There have been many occasions when this body has behaved very
differently when a President, either Republican or Democrat, has
engaged American forces in one way or another without authorization
within that 60-day--or even outside of the 60-day--parameter of the War
Powers Act. The fact is, we have had a number of military actions--
Panama, Libya in 1986, Grenada in 1983, Iran in 1980, Haiti in 1993,
the Persian Gulf in 1987 to 1988, Lebanon in 1982, and then
subsequently Kosovo in 1999, Bosnia in 1992, Somalia in 1992--which
didn't have this fight about authorization.

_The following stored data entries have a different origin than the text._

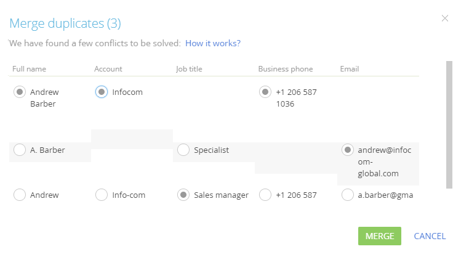Pick A. Barber as full name
Viewport: 461px width, 257px height.
(x=20, y=150)
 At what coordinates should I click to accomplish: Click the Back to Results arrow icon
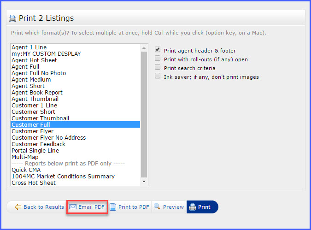(x=18, y=207)
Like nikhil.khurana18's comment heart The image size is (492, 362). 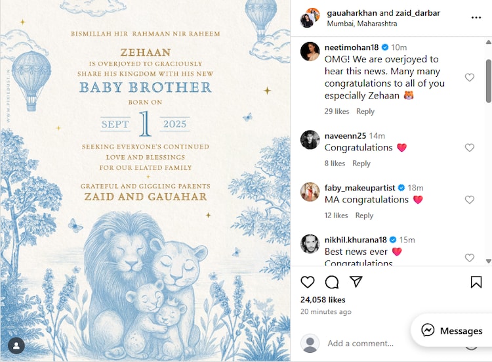[x=470, y=258]
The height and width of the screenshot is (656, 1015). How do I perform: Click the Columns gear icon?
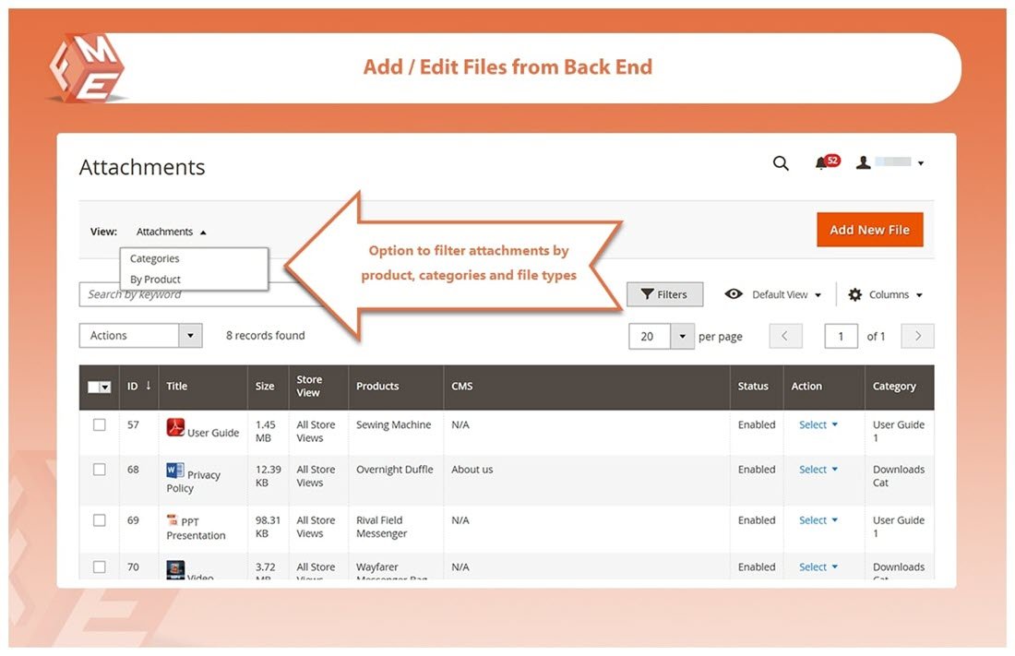855,294
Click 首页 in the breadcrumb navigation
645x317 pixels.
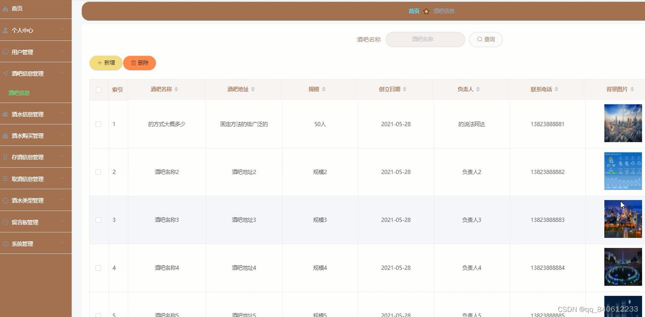[x=413, y=11]
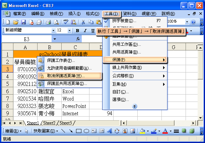Choose 取消保護活頁簿 in the submenu

point(66,76)
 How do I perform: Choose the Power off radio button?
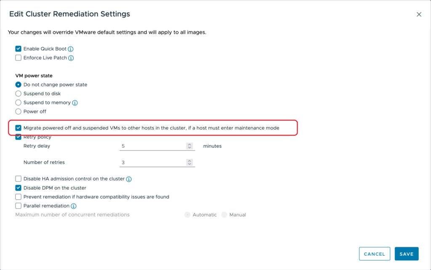point(19,111)
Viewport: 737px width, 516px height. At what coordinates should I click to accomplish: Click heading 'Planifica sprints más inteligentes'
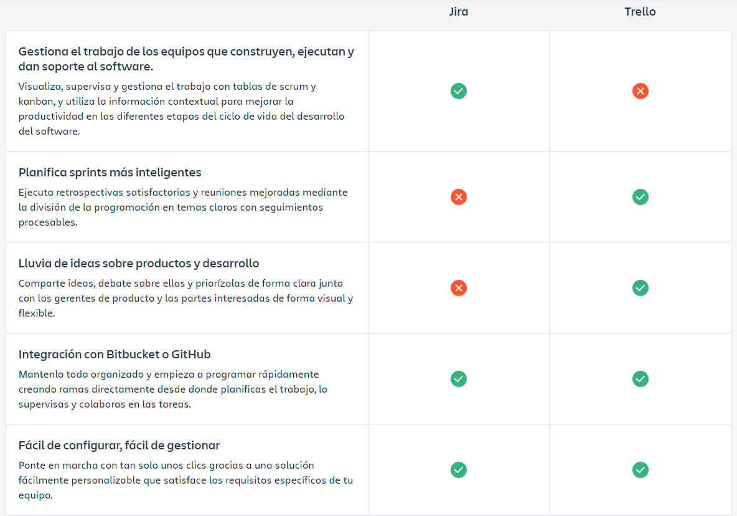pos(110,173)
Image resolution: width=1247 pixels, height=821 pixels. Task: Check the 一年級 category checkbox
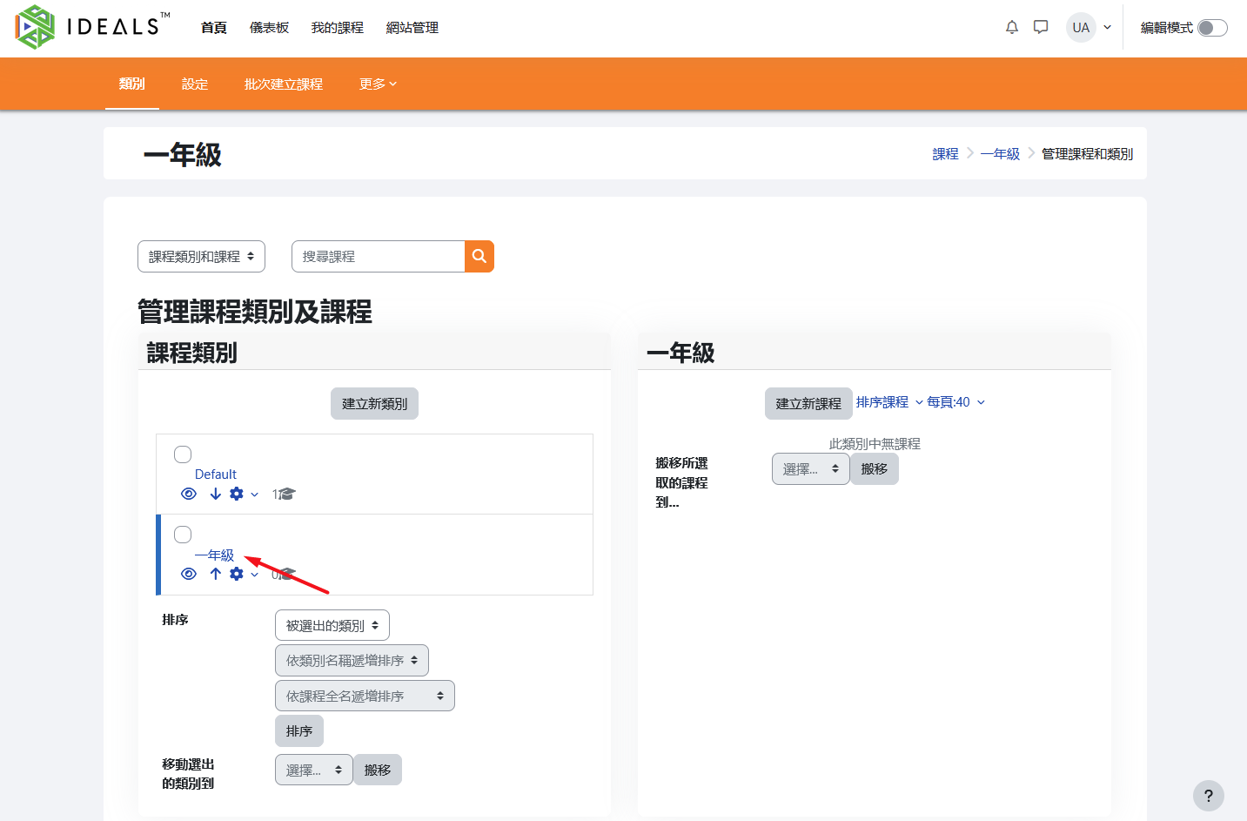coord(183,535)

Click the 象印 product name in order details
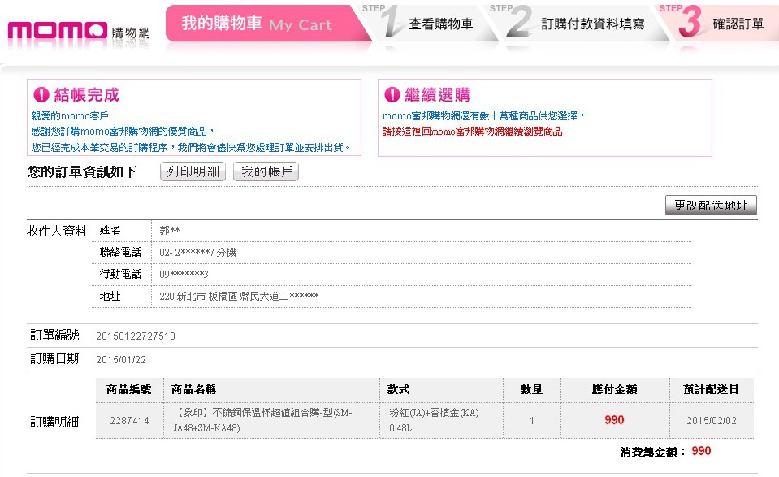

In fact, only Iraq in 2003, Afghanistan in 2001, and Iraq in 1990
were authorized prior to our engagement. The fact is, four of those I
mentioned ended before the 60 days had expired, but the others didn't.
Bosnia, Kosovo, and Somalia all went beyond 60 days, and the issue was
never raised. So I think it is important for us to put this in context,
if you will, and to measure some of the realities and the choices we
face with respect to Libya today.
We will shortly this morning--a little later--be submitting this
resolution. It is a bipartisan resolution. Democrats and Republicans
are joining together to put in a very limited authorization with
respect to our engagement in a support role--not any direct engagement
but a support role only--and it is limited to that support role.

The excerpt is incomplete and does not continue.